In the records below, format the lines starting at the one containing "Select the Nijedno radio button" and ending at the end of the records as a JSON list of strings, with one string per line and blank lines omitted. Leave out the pictures.
····················
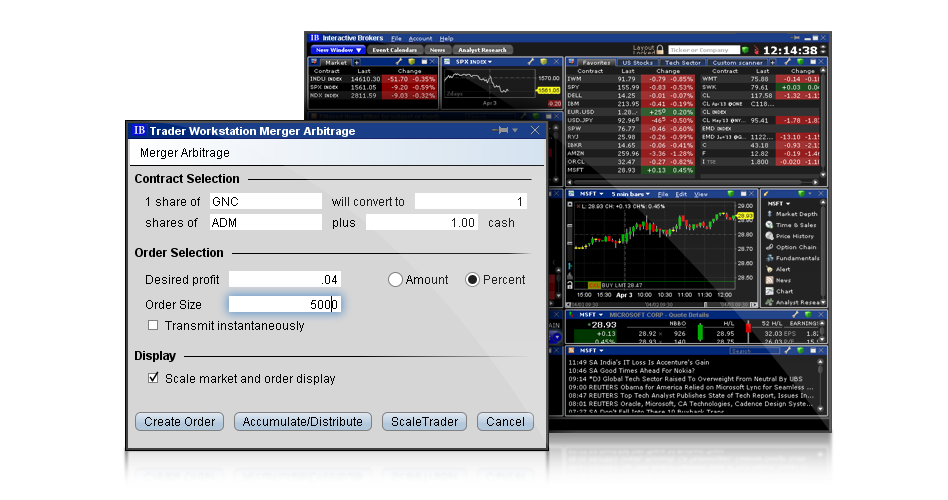Open Price History from the tools list
Screen dimensions: 948x500
pos(796,236)
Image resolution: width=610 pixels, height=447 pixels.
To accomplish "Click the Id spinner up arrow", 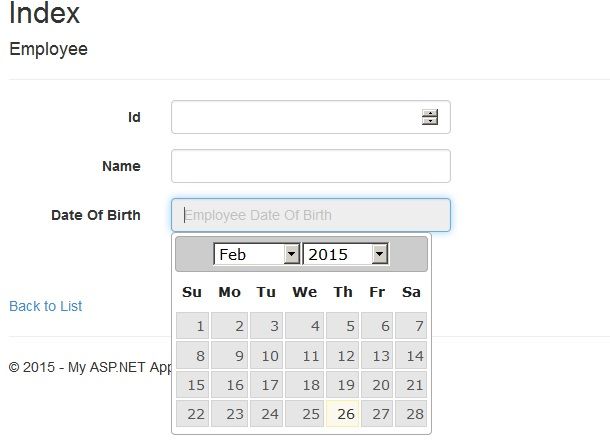I will pos(430,112).
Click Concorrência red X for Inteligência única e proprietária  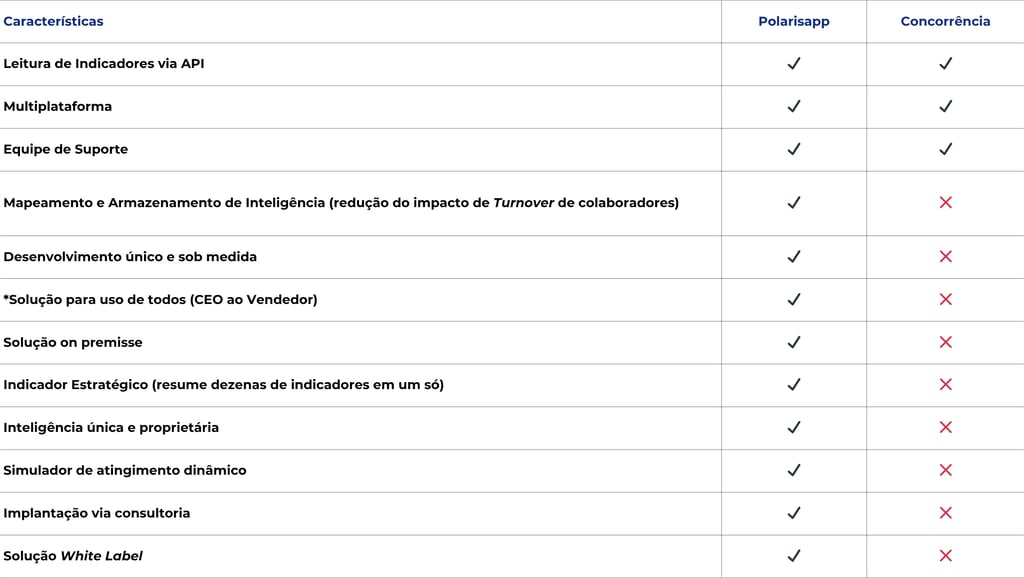coord(945,427)
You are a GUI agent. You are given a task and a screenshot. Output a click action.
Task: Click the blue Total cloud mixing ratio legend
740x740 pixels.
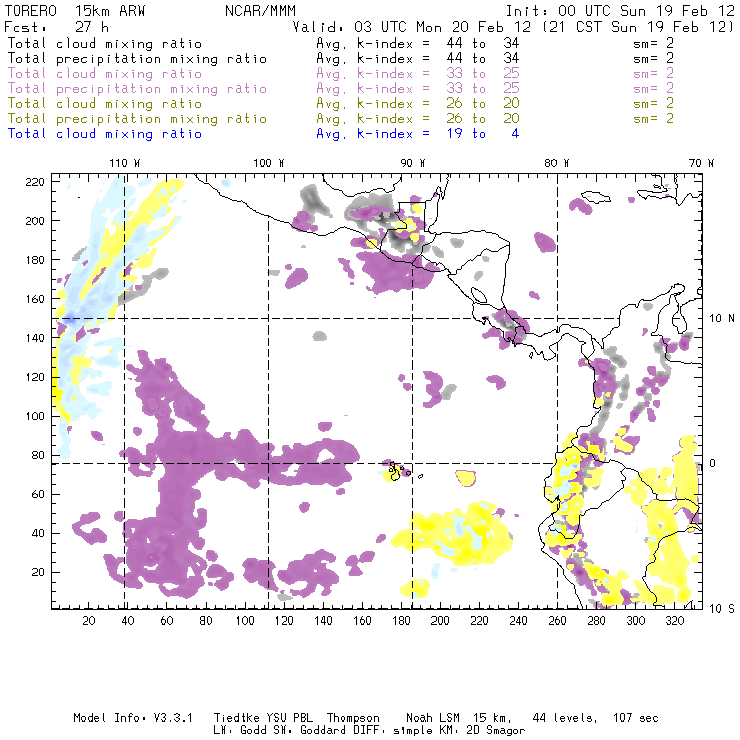pos(105,133)
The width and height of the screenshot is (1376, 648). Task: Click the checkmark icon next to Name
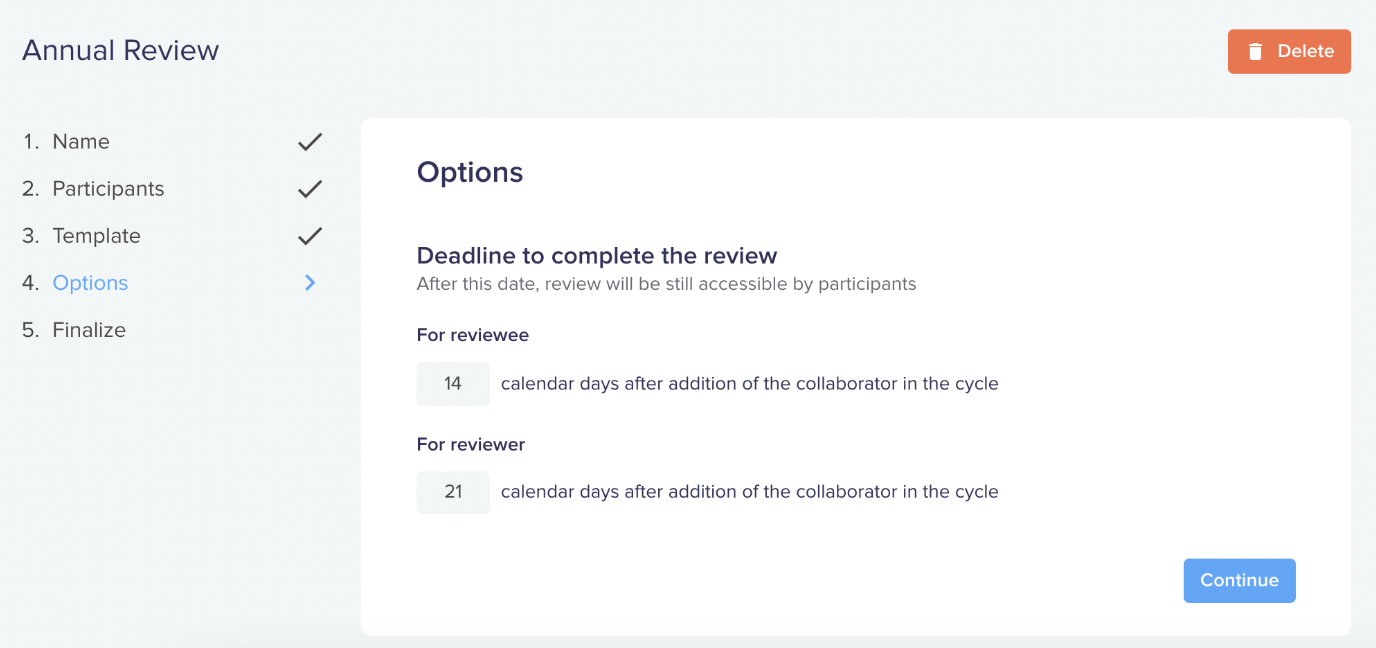click(310, 142)
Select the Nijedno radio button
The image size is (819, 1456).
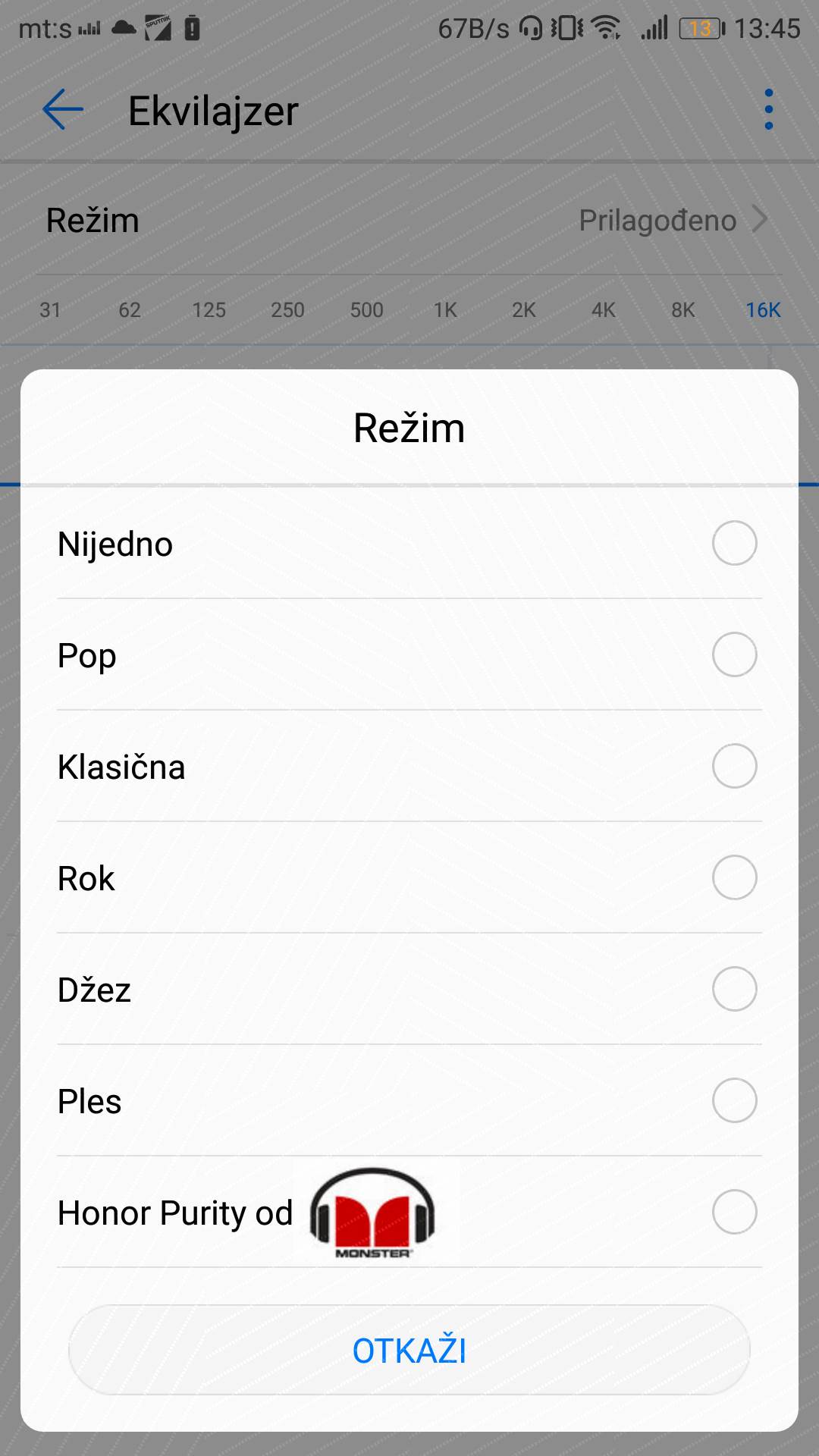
····················
### WRITTEN REPLY:
[
  "Select the Nijedno radio button",
  "The image size is (819, 1456)."
]